Estratto:

A cura di Rossella Ceccarini

CORTE DI CASSAZIONE, Sezione I Penale, sentenza n. 15156 del 23.11.2022, depositata il 11.04.2023.

La Suprema Corte di Cassazione con la sentenza n. 15156 depositata il 11.04.2023 ha accolto il ricorso con rinvio stabilendo che, ai fini dell’applicazione del controllo giudiziario volontario, il giudice deve verificare in concreto l’influenza del soggetto pericoloso sull’attività economica occorrendo pertanto l’emersione di dati concretamente rappresentativi dell’esistenza di una simile influenza dal soggetto pericoloso verso l’impresa.

La questione posta al vaglio della Suprema Corte di Cassazione riguardava il rigetto da parte della Corte di Appello di Catanzaro – in procedura di prevenzione – di un appello avverso il diniego di ammissione al controllo giudiziario su domanda ex art. 34-bis, comma 6, d.lgs. n. 159/2011 emesso dal Tribunale di Catanzaro basato sulla constatazione di “stabile condizionamento mafioso” derivante dall’influenza sull’attività di impresa di (…) (nonno di …) ritenuto in altri procedimenti soggetto contiguo a cosche di ‘ndrangheta e le imprese familiari sono state ritenute tutte inserite in una strategia unitaria.

Avverso tale decisione veniva proposto ricorso per cassazione deducendo erronea applicazione di legge e apparenza di motivazione. La Suprema Corte nella motivazione afferma in via preliminare che il Tribunale delle misure di prevenzione è stato individuato dal legislatore come organo giurisdizionale cui spetta l’adozione di provvedimenti tesi all’accertamento (momento cognitivo) ed al contrasto (momento dispositivo) di diverse statuizioni di fatto correlate alla pericolosità sociale. La pericolosità è in primis considerata come condizione soggettiva inerente la persona fisica ma è anche inquadrata come una forma di relazione tra una o più condotte individuali (contra legem) ed i beni patrimoniali riferibili ad un soggetto, o nel senso della avvenuta accumulazione, in forza delle ricadute di condotte vietate, di beni in capo al soggetto pericoloso (con neutralizzazione di simile relazione attraverso le tradizionali misure del sequestro e della confisca) o nel senso della strumentalizzazione di realtà economico/aziendali a fini di incremento o mantenimento di una condizione di potere ed influenza «di mercato» riconducibile alle finalità perseguite da gruppi criminali organizzati (in particolare di stampo mafioso, nel cui ambito la proiezione economica dell’agire rappresenta una delle finalità tipizzate nella previsione incriminatrice di cui all’art. 416-bis c.p.).

Voci:

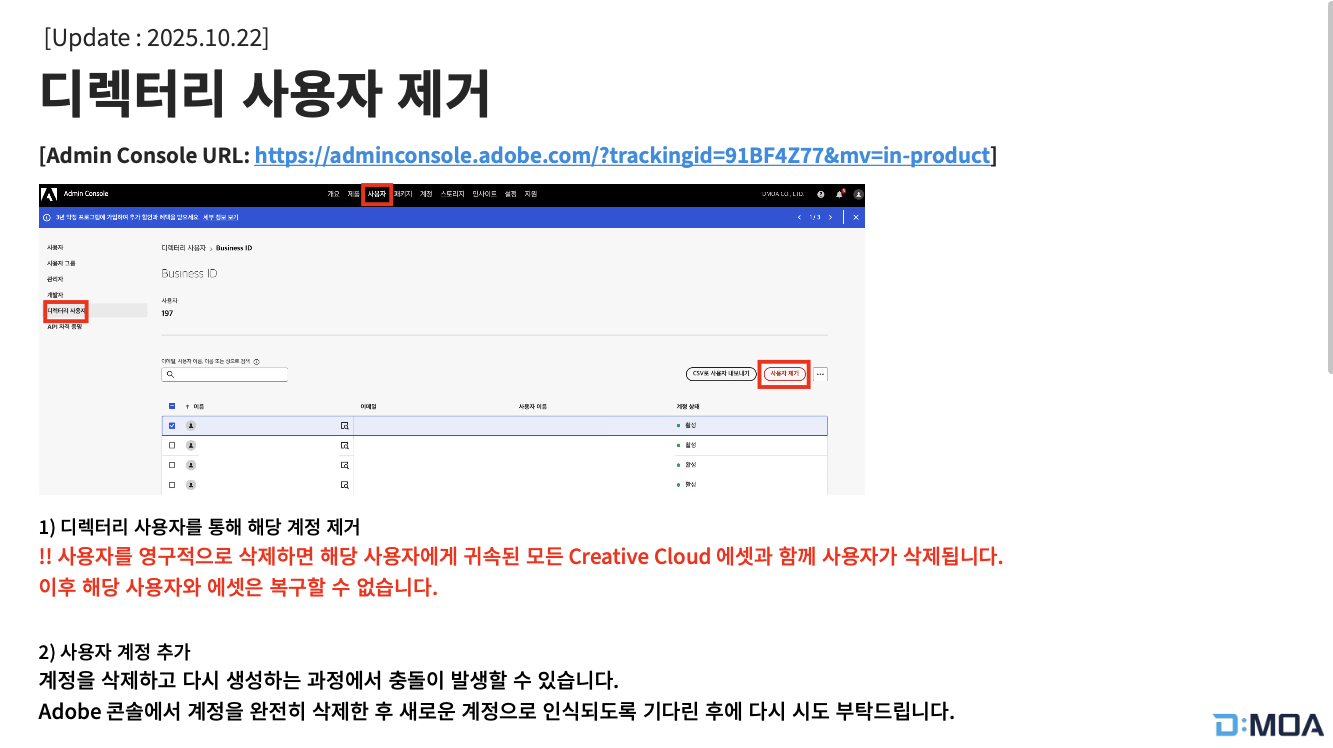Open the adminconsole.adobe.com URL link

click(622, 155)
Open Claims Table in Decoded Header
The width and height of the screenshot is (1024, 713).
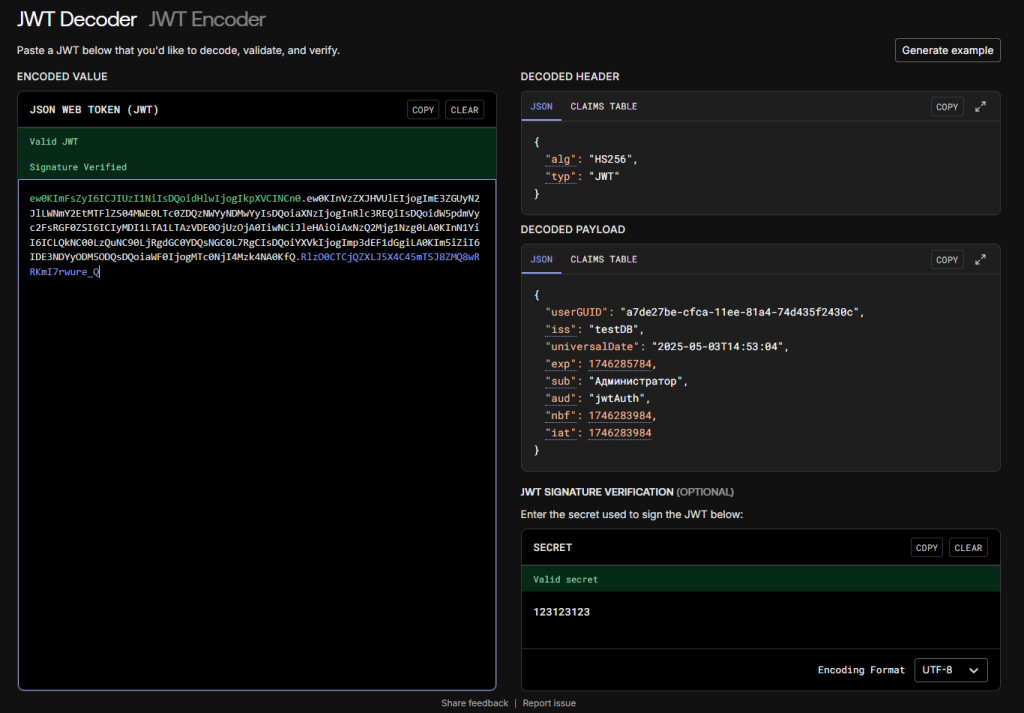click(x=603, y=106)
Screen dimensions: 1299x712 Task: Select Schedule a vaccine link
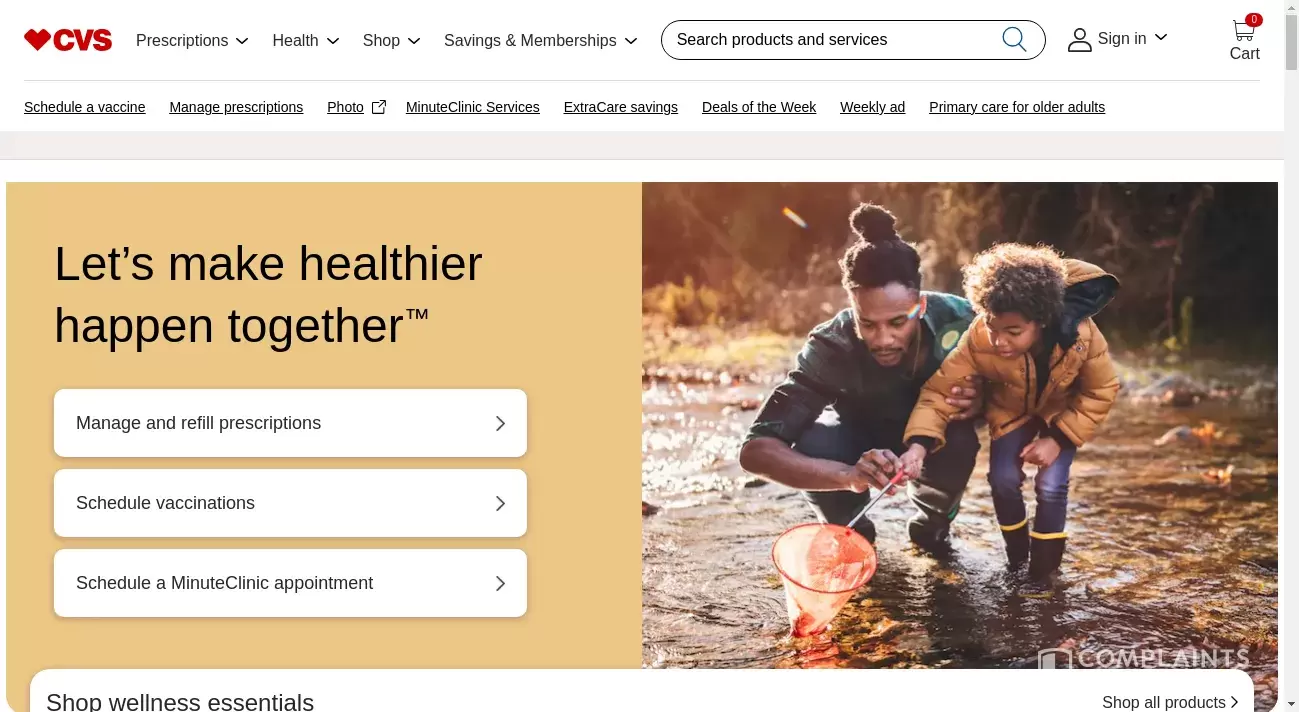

Istruzioni: Ricopia dall'estratto riportato sopra il passo compreso tra "La questione posta" e "una strategia unitaria.", estremi inclusi.

Compito svolto:
La questione posta al vaglio della Suprema Corte di Cassazione riguardava il rigetto da parte della Corte di Appello di Catanzaro – in procedura di prevenzione – di un appello avverso il diniego di ammissione al controllo giudiziario su domanda ex art. 34-bis, comma 6, d.lgs. n. 159/2011 emesso dal Tribunale di Catanzaro basato sulla constatazione di “stabile condizionamento mafioso” derivante dall’influenza sull’attività di impresa di (…) (nonno di …) ritenuto in altri procedimenti soggetto contiguo a cosche di ‘ndrangheta e le imprese familiari sono state ritenute tutte inserite in una strategia unitaria.